[What is being asked] Copy exactly the lines of the data below that run from the line holding "Reklama (1020, 840)" through the line holding "ΔΙΚΑΙΟΣΥΝΗ (199, 1277)", both ends included.
====== Task input
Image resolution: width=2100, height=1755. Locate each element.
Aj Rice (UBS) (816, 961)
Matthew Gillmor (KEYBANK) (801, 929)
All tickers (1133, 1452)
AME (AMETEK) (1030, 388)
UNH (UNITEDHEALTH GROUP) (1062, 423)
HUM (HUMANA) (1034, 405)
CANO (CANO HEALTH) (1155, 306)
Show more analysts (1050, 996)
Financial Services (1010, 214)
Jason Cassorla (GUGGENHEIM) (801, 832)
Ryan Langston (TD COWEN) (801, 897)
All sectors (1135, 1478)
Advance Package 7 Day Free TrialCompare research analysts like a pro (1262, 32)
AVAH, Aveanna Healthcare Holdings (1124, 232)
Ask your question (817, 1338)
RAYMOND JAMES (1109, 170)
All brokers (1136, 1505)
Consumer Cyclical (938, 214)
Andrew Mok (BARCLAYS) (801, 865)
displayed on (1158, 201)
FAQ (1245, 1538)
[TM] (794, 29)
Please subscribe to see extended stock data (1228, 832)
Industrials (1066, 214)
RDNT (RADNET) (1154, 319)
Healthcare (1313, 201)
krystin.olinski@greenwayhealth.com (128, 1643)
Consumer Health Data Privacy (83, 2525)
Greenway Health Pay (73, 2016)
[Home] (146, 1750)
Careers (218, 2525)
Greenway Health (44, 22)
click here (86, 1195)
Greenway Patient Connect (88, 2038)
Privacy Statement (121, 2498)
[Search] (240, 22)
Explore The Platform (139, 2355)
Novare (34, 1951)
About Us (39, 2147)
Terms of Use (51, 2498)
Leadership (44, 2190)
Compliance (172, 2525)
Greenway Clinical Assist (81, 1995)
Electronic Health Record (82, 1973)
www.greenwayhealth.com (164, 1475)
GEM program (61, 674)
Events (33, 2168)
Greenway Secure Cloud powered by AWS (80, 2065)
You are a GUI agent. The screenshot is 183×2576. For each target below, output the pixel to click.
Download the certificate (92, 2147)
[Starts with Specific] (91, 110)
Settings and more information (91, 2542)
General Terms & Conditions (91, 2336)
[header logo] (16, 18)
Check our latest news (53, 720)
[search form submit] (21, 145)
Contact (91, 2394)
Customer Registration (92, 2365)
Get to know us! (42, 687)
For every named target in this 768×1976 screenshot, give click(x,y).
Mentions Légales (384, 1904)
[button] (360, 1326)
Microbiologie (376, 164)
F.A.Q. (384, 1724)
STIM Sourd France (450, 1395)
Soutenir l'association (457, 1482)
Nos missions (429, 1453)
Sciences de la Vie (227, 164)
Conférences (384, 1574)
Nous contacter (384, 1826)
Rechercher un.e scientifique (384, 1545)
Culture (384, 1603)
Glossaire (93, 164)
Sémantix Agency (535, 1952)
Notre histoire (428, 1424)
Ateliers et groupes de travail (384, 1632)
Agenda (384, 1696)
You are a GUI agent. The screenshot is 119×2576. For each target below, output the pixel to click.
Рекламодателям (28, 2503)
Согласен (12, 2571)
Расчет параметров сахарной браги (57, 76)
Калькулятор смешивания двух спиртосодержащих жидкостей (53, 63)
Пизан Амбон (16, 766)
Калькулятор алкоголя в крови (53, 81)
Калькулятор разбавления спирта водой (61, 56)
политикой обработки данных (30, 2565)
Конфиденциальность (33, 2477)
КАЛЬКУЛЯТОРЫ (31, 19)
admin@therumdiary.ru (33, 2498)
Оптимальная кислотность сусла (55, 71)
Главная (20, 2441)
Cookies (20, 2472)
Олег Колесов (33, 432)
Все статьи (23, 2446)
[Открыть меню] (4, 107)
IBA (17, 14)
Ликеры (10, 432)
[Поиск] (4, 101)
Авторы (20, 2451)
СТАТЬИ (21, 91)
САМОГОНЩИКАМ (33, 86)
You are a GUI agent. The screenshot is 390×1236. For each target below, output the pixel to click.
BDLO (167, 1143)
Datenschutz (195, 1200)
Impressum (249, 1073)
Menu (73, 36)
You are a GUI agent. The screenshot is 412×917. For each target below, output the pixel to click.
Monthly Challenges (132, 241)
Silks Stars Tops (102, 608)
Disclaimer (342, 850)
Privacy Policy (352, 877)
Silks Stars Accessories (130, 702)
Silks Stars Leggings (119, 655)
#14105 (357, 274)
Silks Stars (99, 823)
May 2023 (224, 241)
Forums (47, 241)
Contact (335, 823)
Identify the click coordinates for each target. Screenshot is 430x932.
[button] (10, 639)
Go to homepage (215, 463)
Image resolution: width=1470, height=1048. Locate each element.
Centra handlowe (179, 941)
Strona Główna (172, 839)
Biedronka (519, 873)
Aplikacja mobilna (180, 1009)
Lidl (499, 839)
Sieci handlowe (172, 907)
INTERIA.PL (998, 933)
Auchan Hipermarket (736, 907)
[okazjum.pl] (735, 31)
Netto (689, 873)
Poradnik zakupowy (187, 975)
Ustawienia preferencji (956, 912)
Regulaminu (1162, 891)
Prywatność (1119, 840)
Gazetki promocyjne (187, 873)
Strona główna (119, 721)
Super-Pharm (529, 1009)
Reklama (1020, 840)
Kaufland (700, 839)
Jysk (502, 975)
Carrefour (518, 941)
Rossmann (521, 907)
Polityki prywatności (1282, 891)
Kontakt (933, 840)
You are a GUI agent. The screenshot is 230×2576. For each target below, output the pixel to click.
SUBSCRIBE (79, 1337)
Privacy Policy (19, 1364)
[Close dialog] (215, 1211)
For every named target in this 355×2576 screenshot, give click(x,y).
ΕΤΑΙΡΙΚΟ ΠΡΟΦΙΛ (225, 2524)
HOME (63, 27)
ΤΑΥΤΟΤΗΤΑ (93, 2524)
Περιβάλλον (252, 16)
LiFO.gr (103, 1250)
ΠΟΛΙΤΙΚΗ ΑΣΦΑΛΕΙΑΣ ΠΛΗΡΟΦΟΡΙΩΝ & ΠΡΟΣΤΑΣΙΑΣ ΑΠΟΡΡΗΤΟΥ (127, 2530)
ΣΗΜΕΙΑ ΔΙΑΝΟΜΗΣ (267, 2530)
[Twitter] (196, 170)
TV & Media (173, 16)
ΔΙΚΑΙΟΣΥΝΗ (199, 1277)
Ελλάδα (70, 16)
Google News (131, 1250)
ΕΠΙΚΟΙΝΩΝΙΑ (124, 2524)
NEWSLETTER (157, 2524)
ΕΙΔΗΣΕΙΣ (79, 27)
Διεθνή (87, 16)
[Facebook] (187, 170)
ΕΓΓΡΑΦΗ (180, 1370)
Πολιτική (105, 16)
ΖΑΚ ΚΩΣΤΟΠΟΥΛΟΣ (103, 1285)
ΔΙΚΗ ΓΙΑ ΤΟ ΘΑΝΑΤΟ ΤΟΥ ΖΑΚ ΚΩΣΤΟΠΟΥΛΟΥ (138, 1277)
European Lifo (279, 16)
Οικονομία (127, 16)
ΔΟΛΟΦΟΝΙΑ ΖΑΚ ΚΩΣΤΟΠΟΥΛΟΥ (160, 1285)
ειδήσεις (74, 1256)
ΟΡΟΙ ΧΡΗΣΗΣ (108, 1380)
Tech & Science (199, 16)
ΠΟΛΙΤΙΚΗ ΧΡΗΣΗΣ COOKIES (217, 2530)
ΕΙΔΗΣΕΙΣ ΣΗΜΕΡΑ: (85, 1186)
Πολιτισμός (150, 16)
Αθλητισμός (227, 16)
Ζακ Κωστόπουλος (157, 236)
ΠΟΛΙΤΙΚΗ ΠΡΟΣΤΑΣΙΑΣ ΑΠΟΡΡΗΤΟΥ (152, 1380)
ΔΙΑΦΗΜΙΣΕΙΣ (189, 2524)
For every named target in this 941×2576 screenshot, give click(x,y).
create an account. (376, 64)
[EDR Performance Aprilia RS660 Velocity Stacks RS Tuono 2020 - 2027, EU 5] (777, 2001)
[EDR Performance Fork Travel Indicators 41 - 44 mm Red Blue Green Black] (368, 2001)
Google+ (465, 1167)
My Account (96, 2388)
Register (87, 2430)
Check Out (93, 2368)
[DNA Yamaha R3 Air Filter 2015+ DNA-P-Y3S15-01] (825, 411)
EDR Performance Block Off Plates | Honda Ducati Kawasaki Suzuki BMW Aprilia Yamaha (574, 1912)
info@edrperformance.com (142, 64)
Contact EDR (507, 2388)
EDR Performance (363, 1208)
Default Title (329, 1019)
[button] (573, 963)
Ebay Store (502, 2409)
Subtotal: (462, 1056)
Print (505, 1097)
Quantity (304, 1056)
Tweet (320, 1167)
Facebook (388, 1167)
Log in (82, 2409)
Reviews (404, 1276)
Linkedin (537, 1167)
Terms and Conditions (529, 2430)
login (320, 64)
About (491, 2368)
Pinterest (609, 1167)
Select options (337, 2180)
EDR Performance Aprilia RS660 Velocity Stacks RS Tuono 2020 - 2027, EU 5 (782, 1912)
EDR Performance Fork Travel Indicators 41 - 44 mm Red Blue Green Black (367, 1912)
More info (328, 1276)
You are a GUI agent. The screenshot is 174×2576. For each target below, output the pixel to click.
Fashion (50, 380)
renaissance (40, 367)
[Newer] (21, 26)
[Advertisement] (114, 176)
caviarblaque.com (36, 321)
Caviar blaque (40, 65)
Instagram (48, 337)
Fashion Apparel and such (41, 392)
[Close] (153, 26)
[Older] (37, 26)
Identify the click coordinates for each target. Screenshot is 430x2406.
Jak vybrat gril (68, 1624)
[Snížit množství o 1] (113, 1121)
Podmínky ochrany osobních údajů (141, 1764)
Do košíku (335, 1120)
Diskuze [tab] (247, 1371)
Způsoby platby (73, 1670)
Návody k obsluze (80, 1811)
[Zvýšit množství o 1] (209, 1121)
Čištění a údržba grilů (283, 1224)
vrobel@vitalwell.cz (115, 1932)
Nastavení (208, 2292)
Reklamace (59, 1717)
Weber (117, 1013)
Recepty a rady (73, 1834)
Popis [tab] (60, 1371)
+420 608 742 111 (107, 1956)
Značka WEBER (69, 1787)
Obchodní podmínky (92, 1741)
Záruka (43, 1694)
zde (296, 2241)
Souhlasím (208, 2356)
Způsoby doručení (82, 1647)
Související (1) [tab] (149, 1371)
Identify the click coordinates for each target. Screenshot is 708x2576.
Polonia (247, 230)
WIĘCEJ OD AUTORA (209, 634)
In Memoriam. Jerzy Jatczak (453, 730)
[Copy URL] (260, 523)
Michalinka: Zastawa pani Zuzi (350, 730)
============
[Exercise result]
Reklama (1020, 840)
Kaufland (700, 839)
Jysk (502, 975)
Carrefour (518, 941)
Rossmann (521, 907)
Polityki prywatności (1282, 891)
Kontakt (933, 840)
You are a GUI agent. The screenshot is 230×2576. For each target below, output the pixel to click.
SUBSCRIBE (79, 1337)
Privacy Policy (19, 1364)
[Close dialog] (215, 1211)
For every named target in this 355×2576 screenshot, give click(x,y).
ΕΤΑΙΡΙΚΟ ΠΡΟΦΙΛ (225, 2524)
HOME (63, 27)
ΤΑΥΤΟΤΗΤΑ (93, 2524)
Περιβάλλον (252, 16)
LiFO.gr (103, 1250)
ΠΟΛΙΤΙΚΗ ΑΣΦΑΛΕΙΑΣ ΠΛΗΡΟΦΟΡΙΩΝ & ΠΡΟΣΤΑΣΙΑΣ ΑΠΟΡΡΗΤΟΥ (127, 2530)
ΣΗΜΕΙΑ ΔΙΑΝΟΜΗΣ (267, 2530)
[Twitter] (196, 170)
TV & Media (173, 16)
ΔΙΚΑΙΟΣΥΝΗ (199, 1277)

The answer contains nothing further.